Time is frequently considered as a resource in the context of work and work organisation and, as such, contains an assumption of efficiency. This idea is captured and demonstrated for example, by the themes of 'time management' and 'just-in-time' and by the statement 'gossip wastes time'. There is a desire by organisations to allocate time, part of which involves the need to impose discipline based on clock-time in order to maximise productive activity (Thompson 1967). This includes turning up to work 'on time'. However, this construction is not without its difficulties and we acknowledge the existence of a number of time-related 'problems' including the time of work (long work hours), the timing of work (the arrangement of working time), work-life balance, work stresses ('running out of time'), nostalgia (a desire to 'live in the past'), and the politics of time. On this last point, it is important to recognise that time has an essentially 'political' dimension in terms of whose time is valued in our work organisations and how this is established. Contesting the amount of work and employee control of work timing is also inherently a political struggle. Of course, this is not to deny the importance of linear time in different social contexts (Rehn 2002). But it does help to illustrate that time is more complex than is often assumed and contains both 'objective' and socially constructed features.
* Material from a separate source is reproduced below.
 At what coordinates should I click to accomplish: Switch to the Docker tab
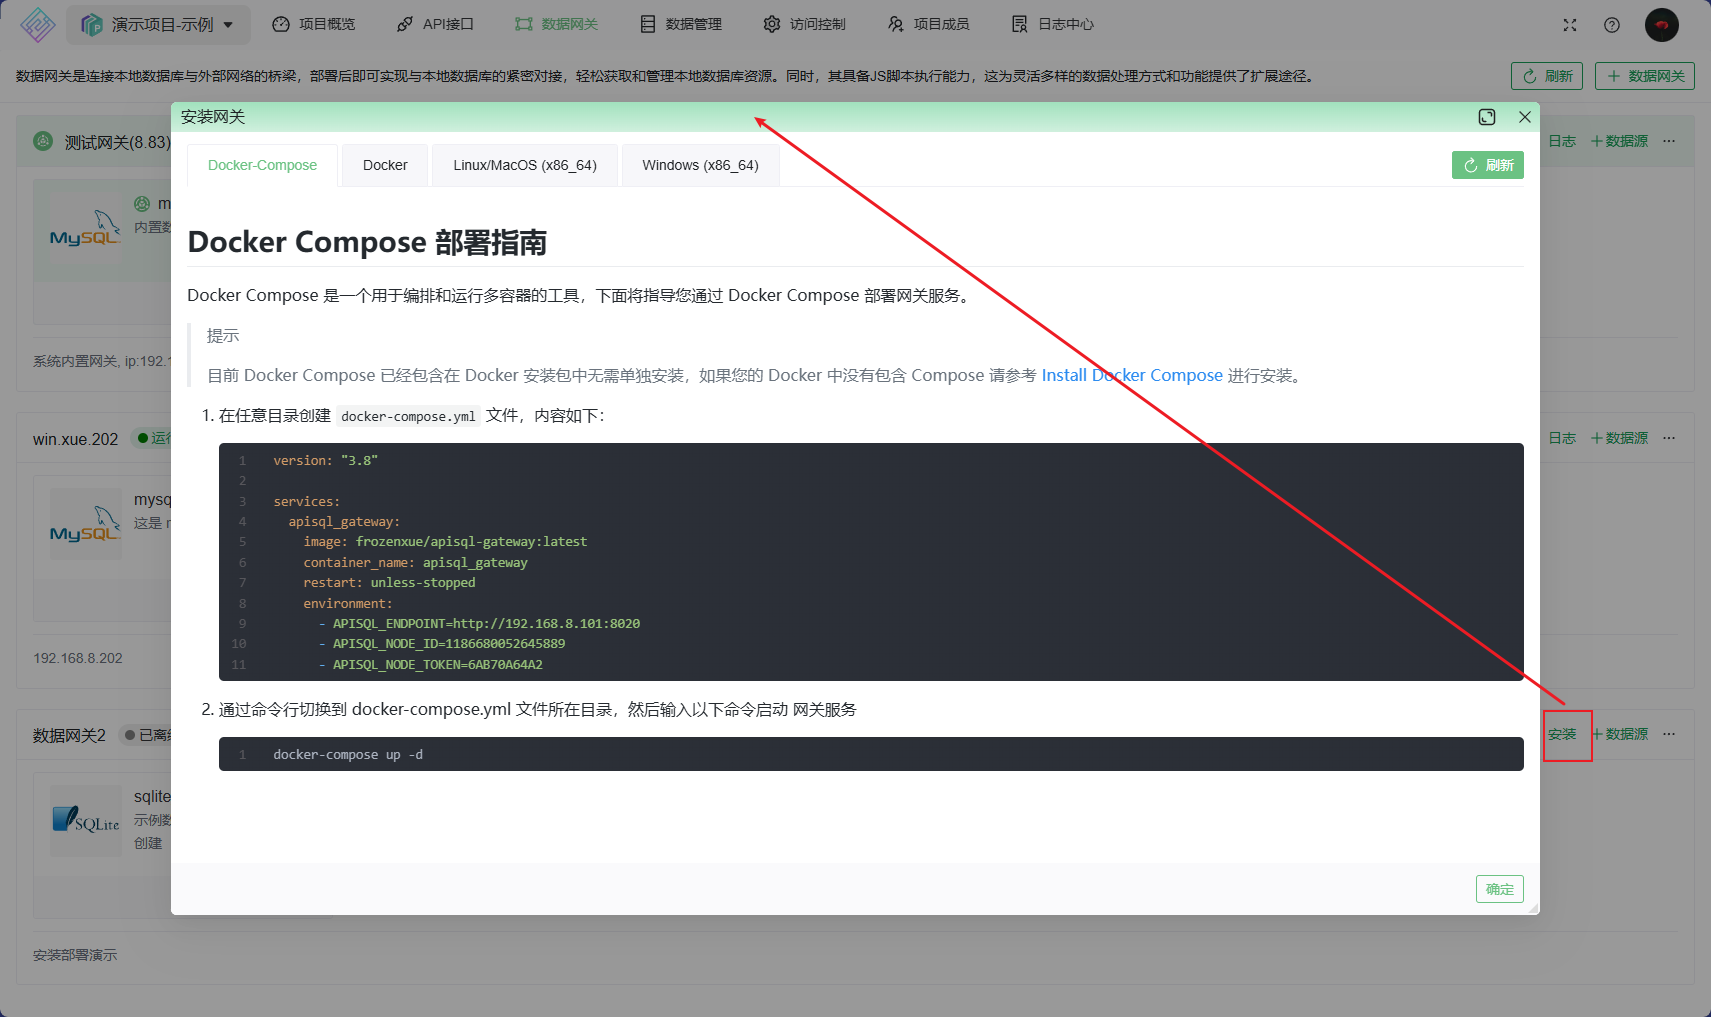(384, 164)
In addition to the politicised element of time, we also see the value of employing time in further illuminating some more familiar concepts in the work and industrial relations literature, such as gender. How is time constructed by women when they are more likely to experience absences from the labour market to have children? To what extent do men and women have shared or different understandings of time with respect to their careers? Among professional workers in one study, the perception that working long hours could be a vehicle for career progression was endorsed more frequently by men than by women; for women, time spent at work reflected a sense of professional conscientiousness. For both men and women in this study, however, work time was an expression of professional and personal identity, suggesting that working long hours may not be always be in conflict with work-life balance (Sturges 2004). Questions such as these do not negate the importance of gender in explaining work-related outcomes, but they do raise the possibility that other dimensions can enhance our understanding of the more commonly employed analytical categories. A time perspective can indeed help us explain many developments in work and employment relations. Accordingly, we privilege time as one of the three organising themes or devices in this book.

Space

Arguments in and about the world of work 'take place', we habitually say, in particular settings such as factories and offices. But we quickly move on from this evocative phrase without thinking much more about these spaces. How are spaces in and around work constructed and how do they interact with work, organisations and regulation? Echoing the view of others that space should have a more central position in analysis (for example Ellem & Shields 1999: 537), space is therefore the second of our major structuring devices to understand work, the organisation of work and employment relations.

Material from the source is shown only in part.